We observed statistically non-significant trends toward functional recovery, axon density, and tissue sparing in Shh-coacervate groups. Possibly, the dose of Shh was insufficient to exert a biologically significant effect. At present, there are few published studies using exogenous Shh in SCI models; therefore, we chose 500 ng Shh based on precedent combined with the dose that was demonstrated to elicit a significant response in cardiac cells in vitro [14]. An alternative explanation for the trends is that a 3-day delayed injection, while clinically relevant, is unsuitable for growth factor administration. The increasing inflammatory response during this time delay may have accelerated Shh release from the coacervate or degraded the coacervate more rapidly than expected. While the stability of the coacervate in vivo has yet to be fully studied, a recent investigation performed in a model of myocardial infarction (MI) suggests that the coacervate persists for at least several days post-injection [43]. In that study, rhodamine-labeled BSA was injected with or without coacervate delivery and at 3 days post-injection, there was strong fluorescence labeling in the injection site in the coacervate group, and no fluorescence labeling in the groups which received free BSA. This study suggested that the coacervate is effective at protecting its contents in a highly inflammatory environment in the short-term, and that that persistence is capable of translating in to long term effects such as lower inflammation, fibrosis, and myocardial cell death following MI. In the spinal cord injury model, also a highly inflammatory environment, it is likely that the injected coacervate demonstrates a similar ability to protect its contents and sustain the release of heparin-binding proteins; however the lack of any significant effect of Shh delivery in this study indicates that the current treatment strategy will need to be adjusted. Future experiments will need to optimize dose and treatment time for Shh delivery to the contused spinal cord to foster biologically significant anatomical repair and functional recovery.
5.0 Conclusion
The present work demonstrated the utility of an injectable, affinity-based growth factor delivery system to the injured spinal cord. The [PEAD:heparin] coacervate is compatible with spinal cord nervous tissue and does not negatively impact the typical course of injury progression. Controlled release of Shh resulted in decreased glial scarring, and may have positive effects on neuronal survival and nervous tissue sparing.

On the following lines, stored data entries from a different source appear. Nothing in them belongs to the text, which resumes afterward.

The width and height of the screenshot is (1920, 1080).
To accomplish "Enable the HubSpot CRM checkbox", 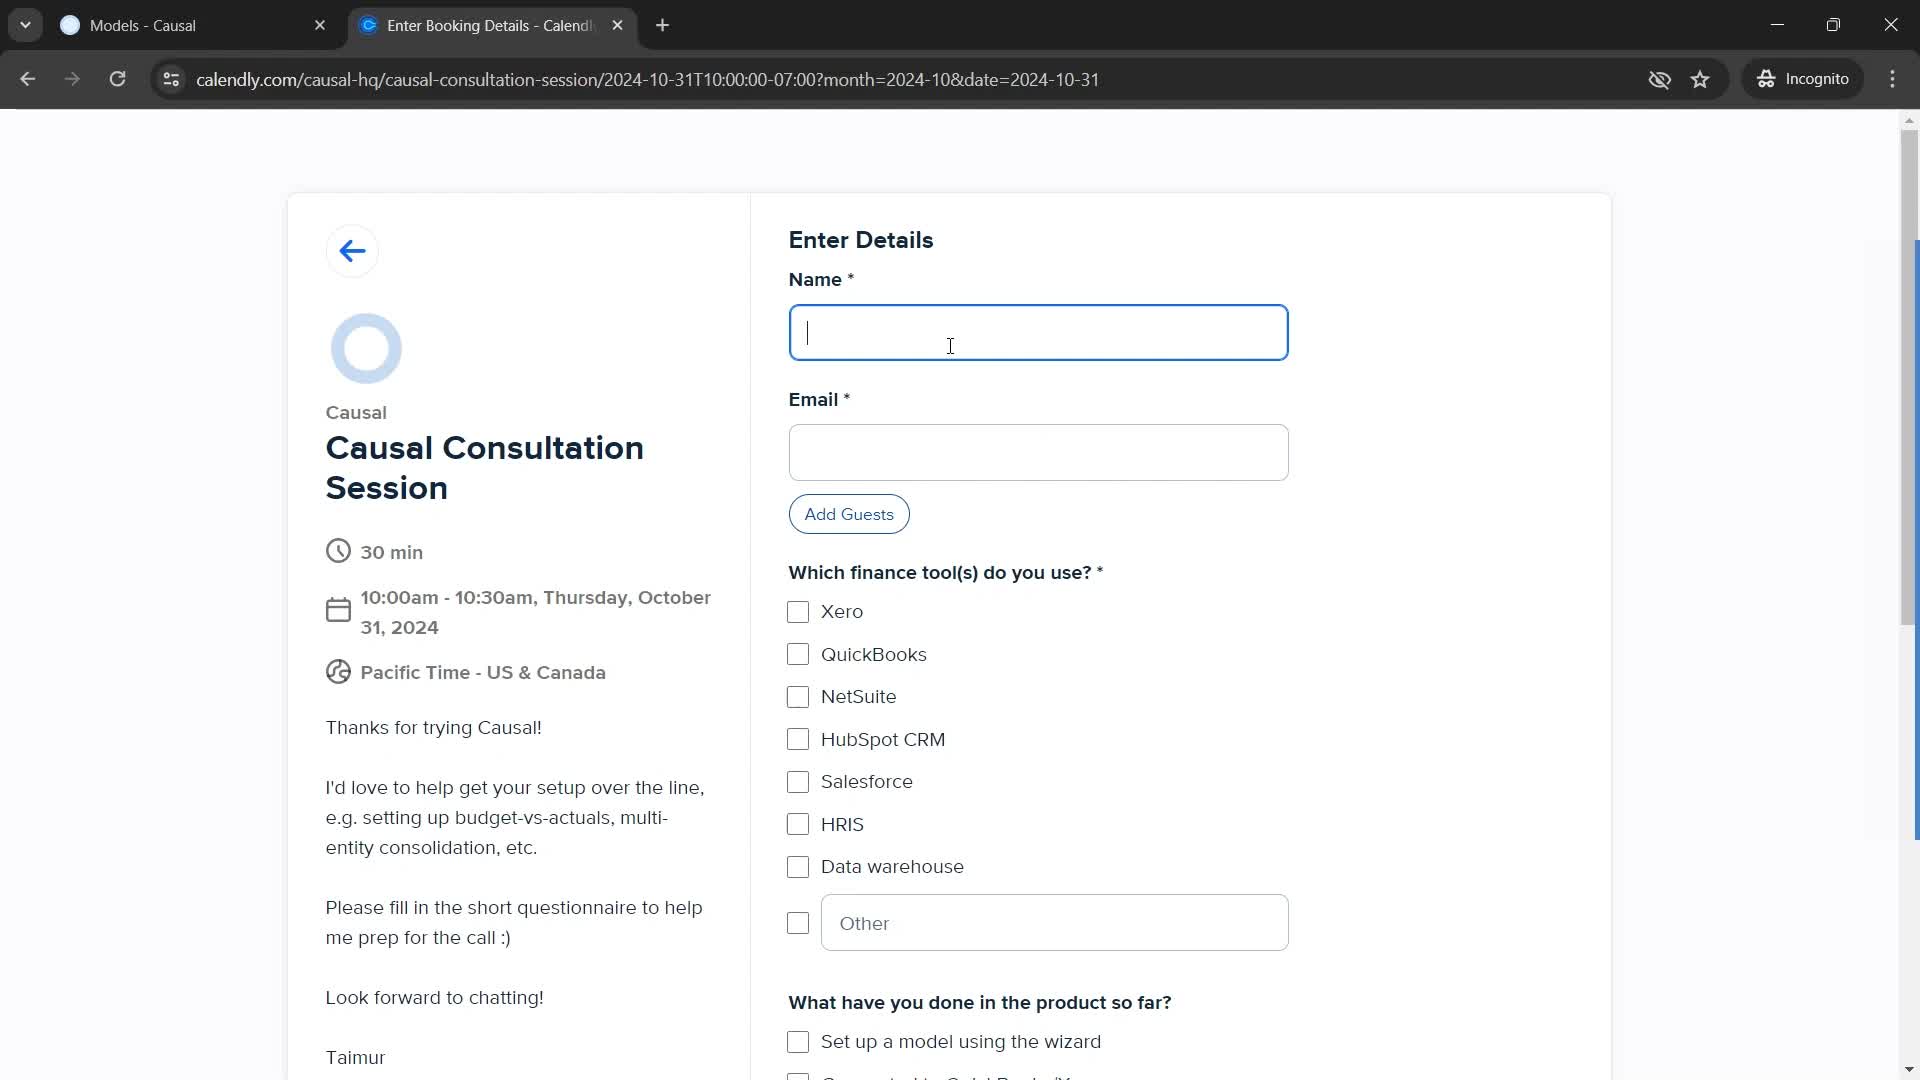I will (798, 738).
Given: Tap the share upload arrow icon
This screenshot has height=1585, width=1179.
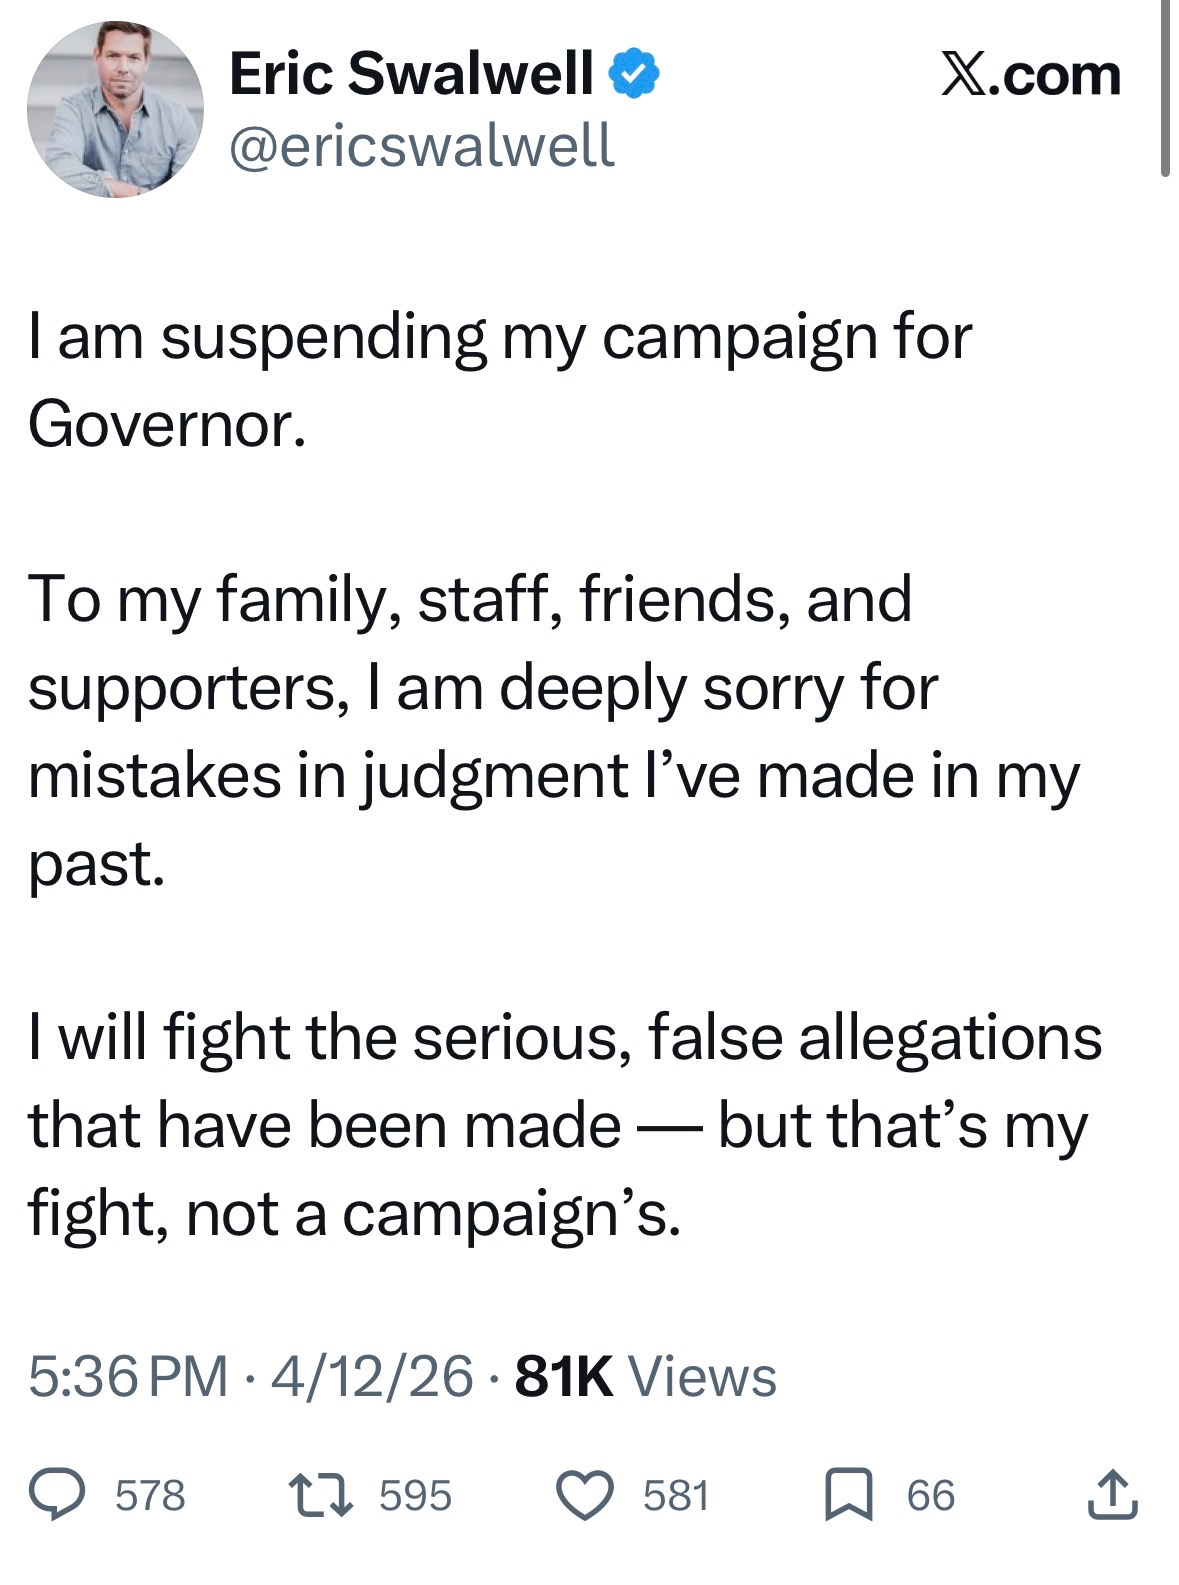Looking at the screenshot, I should (1112, 1494).
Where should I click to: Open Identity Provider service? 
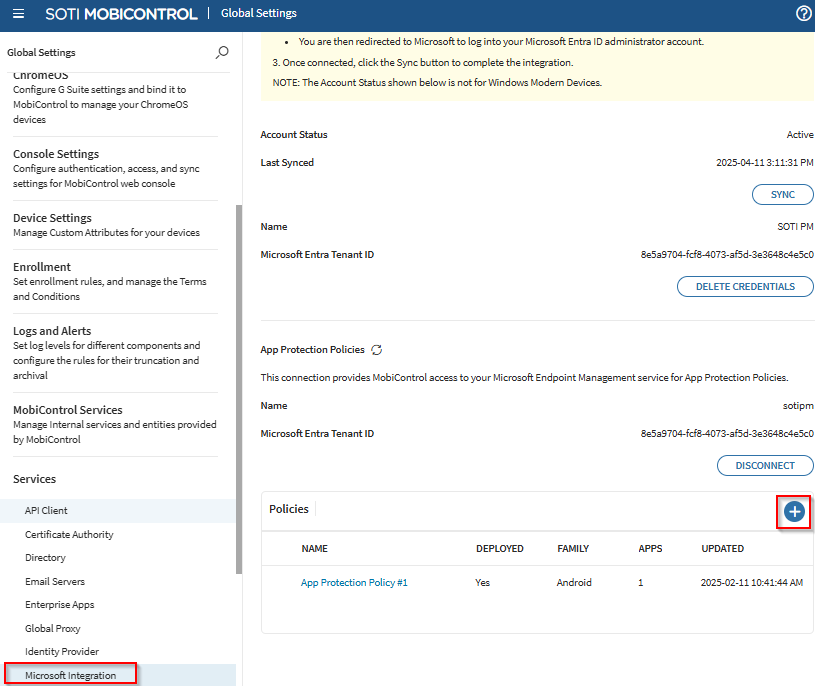[x=62, y=651]
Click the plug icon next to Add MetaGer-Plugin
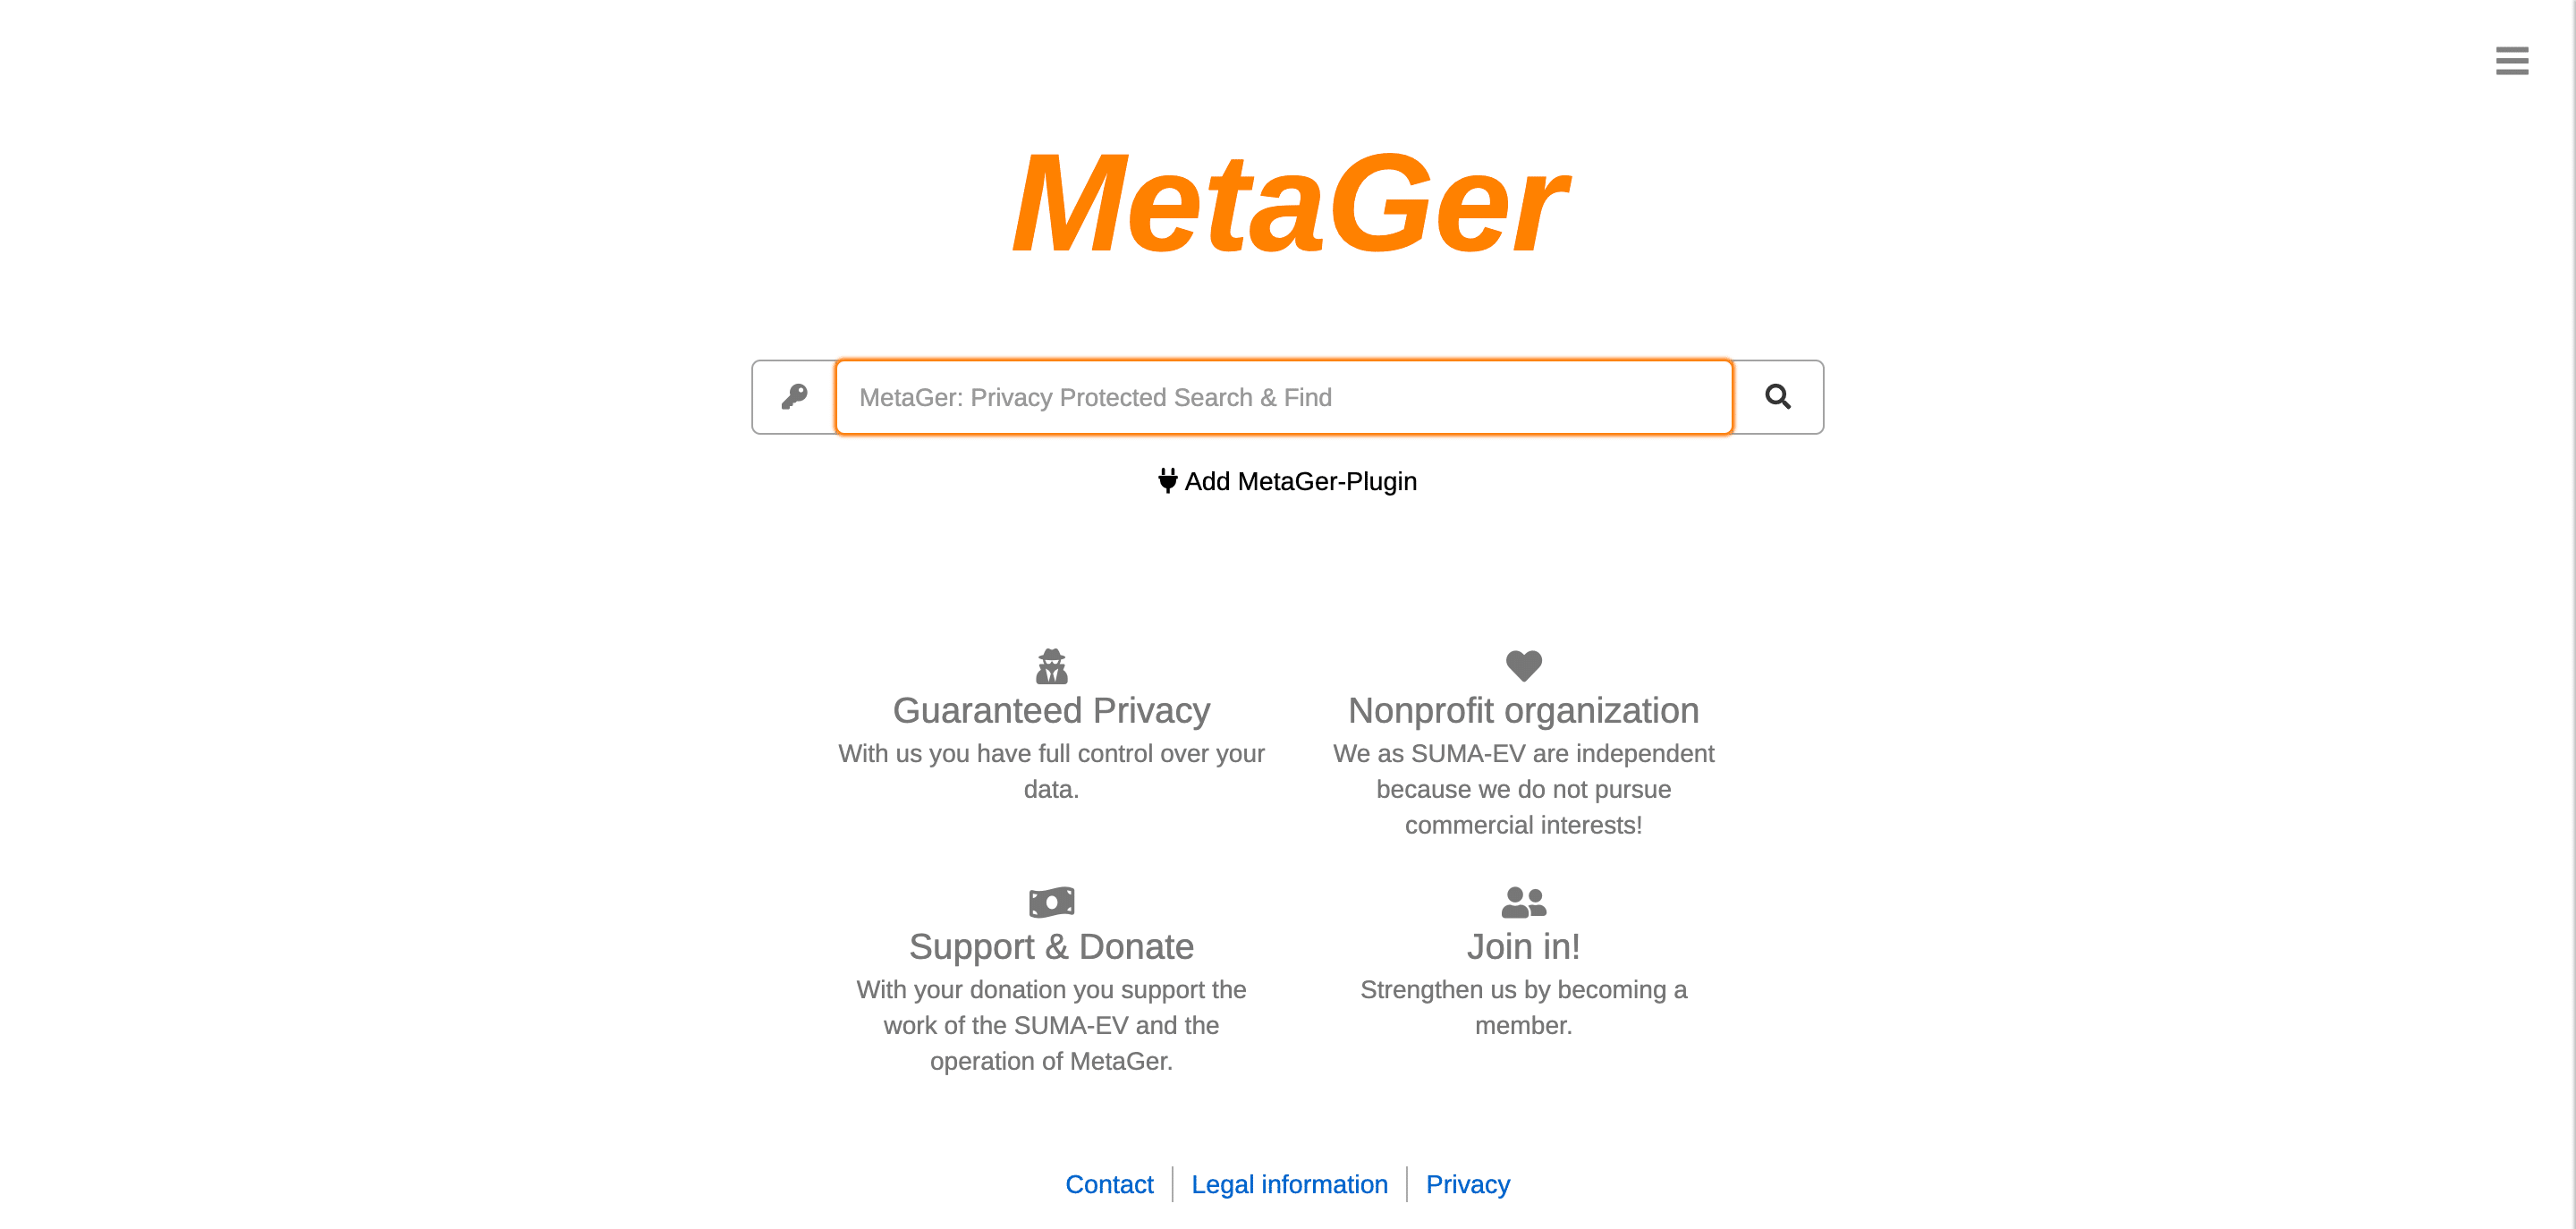This screenshot has height=1229, width=2576. (1165, 479)
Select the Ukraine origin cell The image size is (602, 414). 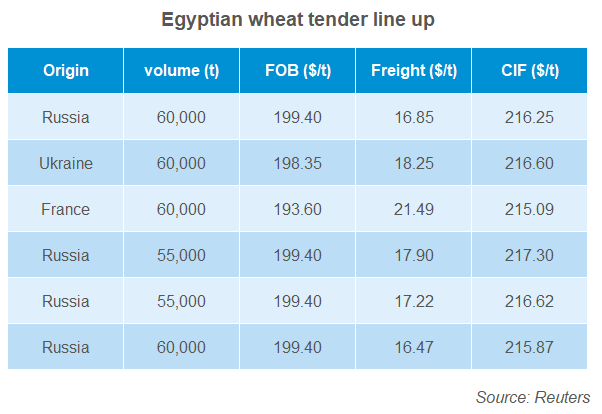66,164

Future work will focus on dosage optimization and combinatorial approaches, such as multiple growth factor delivery, or cell transplantation combined with growth factor therapy.
Acknowledgments
The authors are deeply thankful to Callen Wallace in the Center for Biological Imaging at the University of Pittsburgh for assistance in automated image analysis, and Mr. Lou Johnson for statistical consulting. Funding for this work was generously provided by NIH 2T32EB003392-07 and NSF DMR-1206589.
Footnotes
Disclosures
The authors declare no conflicts of interest.